D&D 5e: Circle of Wildfire Druid Guide
D&D 5e: Circle of Wildfire Druid Guide
Role in the Party
The Druid is mostly known for preserving nature, seeking to keep balance in all things, guarding the green and pleasant places, and turning into a bear to hibernate away the winters.
But Druids who follow the Circle of Wildfire understand that sometimes, for new life to bloom, everything has to be burned to the ground first.
Whether doing it themselves by calling forth waves of elemental fire to scour sacred lands free of corruption, summoning elemental spirits to fight on their behalf, or tending to the wounds of their allies as the ashes cool, Druids of this Circle can be terrifying to face as they burn everything around them with wild abandon.
This guide breaks down the strengths of the subclass, including potential feats, skills, and builds. Let’s dig in.
The Circle of Wildfire Druid subclass is found in Tasha’s Cauldron of Everything. Click here to pick up your own copy of Tasha’s Cauldron of Everything!
Circle of Wildfire Features
Circle Spells: The Druid of Wildfire learns the spells below at the stated levels. These spells are always prepared and don’t count against the Druid’s spells known.
This is a decent list, with some solid damaging spells and a few healing options as well as a revive, which reduces the ‘healing tax’ on the Druid’s spells known if they’re taking the role of main or secondary healer.
Burning Hands: Good damage at low levels in a decently sized and easy to target AOE. Terrible scaling, but this is a good start to the list.
Cure Wounds: Having a healing spell on hand for emergencies is essential. A lot of Druids were probably going to take this anyway, so getting it for free is nice.
Flaming Sphere: A nice spell that combines damage over multiple turns with some AOE movement deterrence (most enemies don’t want to stand next to the giant burning fireball) but it does eat your bonus action to move, so doesn’t work alongside the Wildfire Spirit. (More on this later.)
Scorching Ray: Decent damage, but requires a lot of attack rolls. If the Druid can find a way to gain Advantage against its target, this can really hurt.
Plant Growth: Weird and situational. The out-of-combat benefits are nice, and the in-combat debuff can be absolutely debilitating if you find the right terrain, but it does almost nothing for encounters in towns, dungeons, etc…
Revivify: Someone needs to be able to revive the party, and having a backup is never a bad thing. This is a great spell to always have prepared.

_Dataset excerpt_.
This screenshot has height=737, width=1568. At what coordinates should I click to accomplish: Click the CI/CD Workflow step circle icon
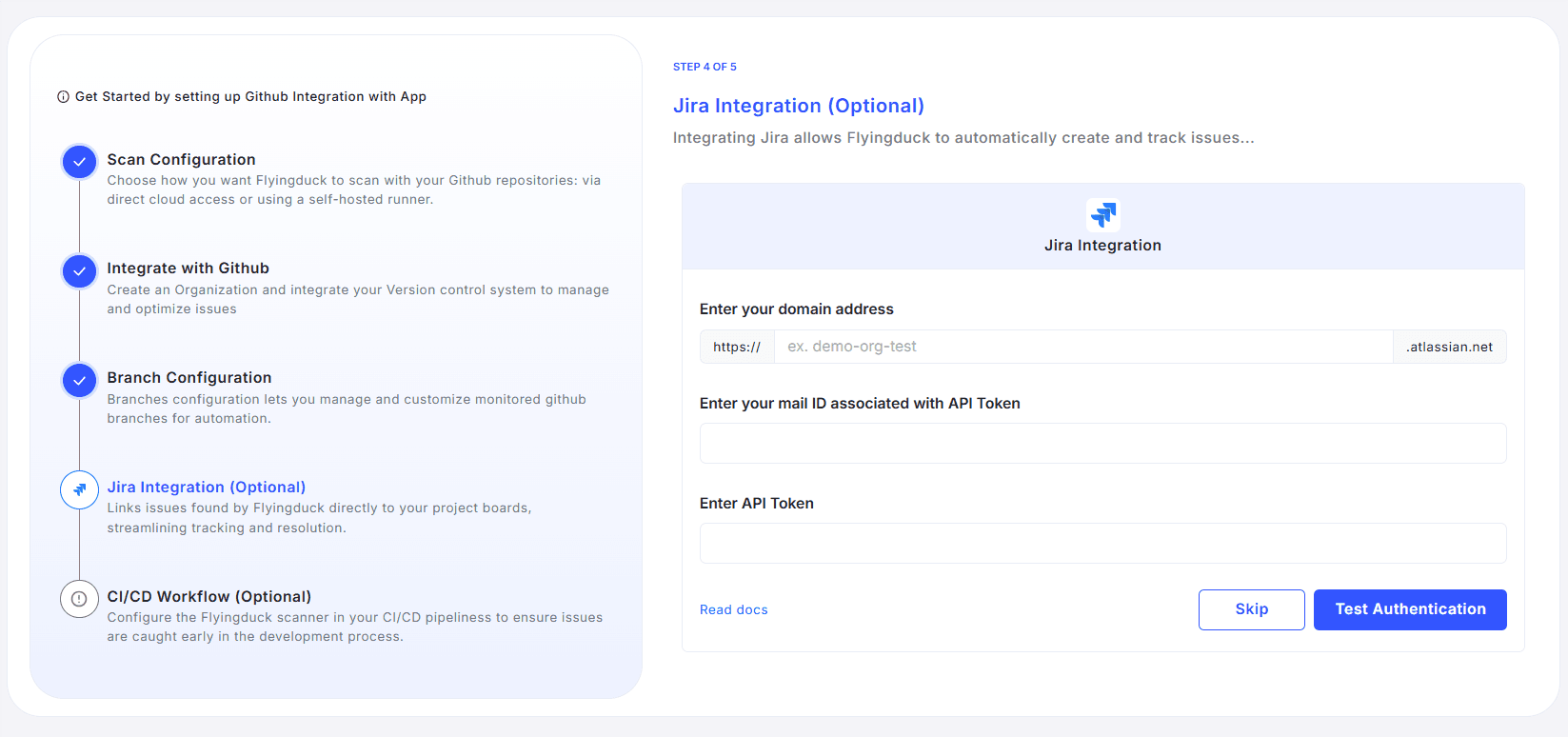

_The exercise_.
Extend the Circle of Wildfire Druid guide, picking up right after its entry on Revivify.

_Response below_.
Aura of Life: Situational, but resistance to Necrotic damage and free healing to 1HP when downed can be useful to have on offer if the zombies come crawling.
Fire Shield: This is a good spell, but the Circle of Wildfire is a caster, not a brawler. You shouldn’t be getting hit enough to trigger this reliably, and if you are, you might just be playing the character wrong.
Flame Strike: A decent AOE and reasonable damage, split between two damage types to help with the resistance.
Mass Cure Wounds: This is a reasonable heal on a solid number of targets, and well worth casting.
Summon Wildfire Spirit: The core ability of the subclass, summoning a Wildfire Spirit (referred to generally just as the ‘Spirit’ in this guide,) is available from level 2, when the Druid chooses to join the Circle of Wildfire.
The ability costs Wild Shape charges, meaning that the Druid can summon their Spirit twice per day without rests. But charges fully refresh on short rests, meaning that four or more daily uses of this aren’t out of the question.
The ability is complicated, so we’ve broken down some of the most important things to know into a bulleted list.
The Spirit is primarily a ranged attacker, hitting based on the Druid’s spell attack bonus, and dealing damage scaling on proficiency. Damage is very good at low levels, becoming less relevant at higher levels. (Though the Spirit also offers more utility by then.)
It’s surprisingly squishy. Once the class gains some levels, the HP pool of the Spirit is decent, but a non-scaling AC of 13 means it’s very easy to hit.
It can fly, including hovering, and can be summoned in a space of your choice. Avoid melee by flying over your enemy’s heads.
Summoning takes a bonus action and deals a small amount of damage to enemies within 10ft in the turn it is summoned.
It takes a bonus action every turn to cause the Spirit to take its own actions. The Spirit can throw a bolt of fire up to 60ft, or teleport itself and willing creatures within 5ft up to 15ft away. (Useful to get itself or allies out of threatening situations.)
The Spirit is summoned for an hour, and the Druid can only have one at once. (An existing Spirit instantly disappears if another is summoned.)
The Spirit is completely immune to fire. That means it can sit inside the Druid’s AOE fire blasts entirely without fear. It’s also immune to a solid list of other conditions.
What this translates to is a summon that mostly just deals damage, but can also provide utility in the form of space blocking and teleportation. Considering just how many times the Druid can summon these things every single day, and how little actual resource cost there is, the Wildfire Spirit summon is a very powerful ability that’s going to be core to what this subclass wants to do.
Enhanced Bond: At level 6, having the Fire Spirit active boosts the Druid’s spells. Whenever the Wildfire Druid casts a spell that deals fire damage or heals HP while the Spirit is summoned, the Druid can roll another d8 and add it to one of the rolls.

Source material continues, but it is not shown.